A Velha Paineira
No rumo norte, a menos de dez metros, havia uma velha paineira, grande e imponente. Nos seus grossos e nodosos galhos abrigavam-se os ninhos, entre os ramos floridos.
Ali eu vi a fêmea do João de Barro guardando os seus ovos, durante a chuva, o frio e o sol. Então me lembrei da mulher, que se diz racional e superior, enquanto mata no ventre o filho indefeso.
Então eu tive vergonha de pertencer a esta raça.
Um morador do local, após estacionar o seu carro à sombra da paineira, comentou-me sobre a inutilidade daquela árvore, que servia apenas para fazer "sujeira".
Na ingratidão do racional e na indiferença do irracional, eu percebi no silêncio, um discurso erudito sobre o perdão.

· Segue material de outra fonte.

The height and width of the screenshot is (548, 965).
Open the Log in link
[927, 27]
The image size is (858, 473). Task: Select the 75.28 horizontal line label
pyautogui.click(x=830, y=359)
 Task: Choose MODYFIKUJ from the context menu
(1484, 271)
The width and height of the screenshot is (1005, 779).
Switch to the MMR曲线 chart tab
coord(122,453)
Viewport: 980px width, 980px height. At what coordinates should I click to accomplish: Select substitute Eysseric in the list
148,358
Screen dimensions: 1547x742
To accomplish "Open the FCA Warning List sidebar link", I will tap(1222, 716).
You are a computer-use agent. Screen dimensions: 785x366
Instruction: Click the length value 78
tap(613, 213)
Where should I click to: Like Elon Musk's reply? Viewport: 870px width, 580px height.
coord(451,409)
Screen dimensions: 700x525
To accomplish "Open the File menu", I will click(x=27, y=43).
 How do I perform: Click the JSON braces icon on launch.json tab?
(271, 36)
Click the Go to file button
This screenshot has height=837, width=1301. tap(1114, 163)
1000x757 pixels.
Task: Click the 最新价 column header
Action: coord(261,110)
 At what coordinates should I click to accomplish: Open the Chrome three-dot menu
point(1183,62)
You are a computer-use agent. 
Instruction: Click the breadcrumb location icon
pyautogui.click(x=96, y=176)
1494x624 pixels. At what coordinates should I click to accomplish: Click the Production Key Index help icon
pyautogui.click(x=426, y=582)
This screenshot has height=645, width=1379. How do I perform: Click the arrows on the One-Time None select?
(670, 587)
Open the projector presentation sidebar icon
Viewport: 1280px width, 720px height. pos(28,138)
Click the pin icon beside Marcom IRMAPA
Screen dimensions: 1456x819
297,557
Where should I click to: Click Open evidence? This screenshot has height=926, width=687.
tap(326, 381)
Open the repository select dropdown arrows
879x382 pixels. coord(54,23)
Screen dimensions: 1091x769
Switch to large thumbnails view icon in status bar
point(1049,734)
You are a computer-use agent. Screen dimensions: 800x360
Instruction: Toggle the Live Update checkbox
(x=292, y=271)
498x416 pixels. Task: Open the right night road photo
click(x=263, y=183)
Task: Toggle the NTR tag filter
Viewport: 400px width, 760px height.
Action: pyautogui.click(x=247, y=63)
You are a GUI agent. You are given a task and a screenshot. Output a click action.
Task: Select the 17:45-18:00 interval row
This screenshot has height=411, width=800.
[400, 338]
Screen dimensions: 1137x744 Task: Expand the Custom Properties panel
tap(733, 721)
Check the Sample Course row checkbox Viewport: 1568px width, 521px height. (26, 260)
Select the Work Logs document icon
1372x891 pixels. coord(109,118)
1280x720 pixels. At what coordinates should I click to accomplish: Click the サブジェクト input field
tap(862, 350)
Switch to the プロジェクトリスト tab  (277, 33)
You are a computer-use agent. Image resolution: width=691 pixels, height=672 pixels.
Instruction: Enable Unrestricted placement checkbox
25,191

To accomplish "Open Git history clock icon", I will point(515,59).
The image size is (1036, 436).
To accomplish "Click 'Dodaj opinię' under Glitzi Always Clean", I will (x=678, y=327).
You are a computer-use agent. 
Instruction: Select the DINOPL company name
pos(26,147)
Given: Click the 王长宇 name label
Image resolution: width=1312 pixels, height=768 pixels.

A velha paineira havia gerado outras paineiras, alinhadas no rumo do poente, o que me fez concluir que havia no local um vento, que soprava naquela direção, levando as sementes. Logo confirmei sua existência, era a suave e fresca brisa que vinha do leste, nas horas do entardecer.
Naquela tarde de outono, sentei-me no barranco, do que fora uma sanga, entre os entulhos e as ervas, e ali fiquei a contemplar a triste clausura, daquele regaço que antes alimentava a vida.
O seu murmúrio parecia um lamento, que aos poucos ia se transformando em gemido.
Lamentei minha impotência, diante da ignorância e do poder.
Pensei novamente na ingratidão do racional, pensei na vida que anseia apenas por vida.
Pensei naqueles que por ambição destroem a beleza da vida, sem perceber que estão matando a si mesmos. Sofistas que sempre explicam tudo o que fazem, e com eufemias apresentam os seus motivos, para o mal que praticam.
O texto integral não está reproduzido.